_ABOUT THIS EXERCISE_. Would you retype each of the records exactly as shown?

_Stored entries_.
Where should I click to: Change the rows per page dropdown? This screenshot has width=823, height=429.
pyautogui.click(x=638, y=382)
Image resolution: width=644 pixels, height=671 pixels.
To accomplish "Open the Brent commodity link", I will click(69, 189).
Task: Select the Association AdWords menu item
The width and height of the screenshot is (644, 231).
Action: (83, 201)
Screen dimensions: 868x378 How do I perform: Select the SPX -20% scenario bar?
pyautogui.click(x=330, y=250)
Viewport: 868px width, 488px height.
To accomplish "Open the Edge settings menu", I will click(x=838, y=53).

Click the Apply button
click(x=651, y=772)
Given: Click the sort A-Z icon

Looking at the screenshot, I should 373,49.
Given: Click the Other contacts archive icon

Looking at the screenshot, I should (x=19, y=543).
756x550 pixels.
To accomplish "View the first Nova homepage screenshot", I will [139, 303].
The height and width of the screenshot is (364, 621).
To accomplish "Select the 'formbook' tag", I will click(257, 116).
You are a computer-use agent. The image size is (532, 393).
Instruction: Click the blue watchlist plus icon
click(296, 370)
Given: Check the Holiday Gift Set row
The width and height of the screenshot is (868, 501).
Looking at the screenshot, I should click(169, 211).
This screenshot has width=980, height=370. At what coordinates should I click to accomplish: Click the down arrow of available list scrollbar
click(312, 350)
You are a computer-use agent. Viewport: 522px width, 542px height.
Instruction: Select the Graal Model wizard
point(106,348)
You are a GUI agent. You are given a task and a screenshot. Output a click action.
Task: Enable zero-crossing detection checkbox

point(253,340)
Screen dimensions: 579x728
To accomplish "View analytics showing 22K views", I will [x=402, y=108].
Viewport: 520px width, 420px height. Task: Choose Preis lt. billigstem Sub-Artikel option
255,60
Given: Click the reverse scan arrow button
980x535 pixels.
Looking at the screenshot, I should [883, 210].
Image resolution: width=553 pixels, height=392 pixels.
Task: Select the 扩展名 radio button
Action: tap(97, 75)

_SOLUTION TO THIS TASK_.
Where should I click to: Change the rows per page dropdown? This screenshot has width=823, height=429.
pyautogui.click(x=638, y=382)
Image resolution: width=644 pixels, height=671 pixels.
To accomplish "Open the Brent commodity link", I will click(69, 189).
Task: Select the Association AdWords menu item
The width and height of the screenshot is (644, 231).
Action: (83, 201)
Screen dimensions: 868x378 How do I perform: Select the SPX -20% scenario bar?
pyautogui.click(x=330, y=250)
Viewport: 868px width, 488px height.
To accomplish "Open the Edge settings menu", I will click(x=838, y=53).

Click the Apply button
click(x=651, y=772)
Given: Click the sort A-Z icon

Looking at the screenshot, I should 373,49.
Given: Click the Other contacts archive icon

Looking at the screenshot, I should (x=19, y=543).
756x550 pixels.
To accomplish "View the first Nova homepage screenshot", I will [139, 303].
The height and width of the screenshot is (364, 621).
To accomplish "Select the 'formbook' tag", I will click(257, 116).
You are a computer-use agent. The image size is (532, 393).
Instruction: Click the blue watchlist plus icon
click(296, 370)
Given: Check the Holiday Gift Set row
The width and height of the screenshot is (868, 501).
Looking at the screenshot, I should click(169, 211).
This screenshot has width=980, height=370. At what coordinates should I click to accomplish: Click the down arrow of available list scrollbar
click(312, 350)
You are a computer-use agent. Viewport: 522px width, 542px height.
Instruction: Select the Graal Model wizard
point(106,348)
You are a GUI agent. You are given a task and a screenshot. Output a click action.
Task: Enable zero-crossing detection checkbox

point(253,340)
Screen dimensions: 579x728
To accomplish "View analytics showing 22K views", I will [x=402, y=108].
Viewport: 520px width, 420px height. Task: Choose Preis lt. billigstem Sub-Artikel option
255,60
Given: Click the reverse scan arrow button
980x535 pixels.
Looking at the screenshot, I should [883, 210].
Image resolution: width=553 pixels, height=392 pixels.
Task: Select the 扩展名 radio button
Action: tap(97, 75)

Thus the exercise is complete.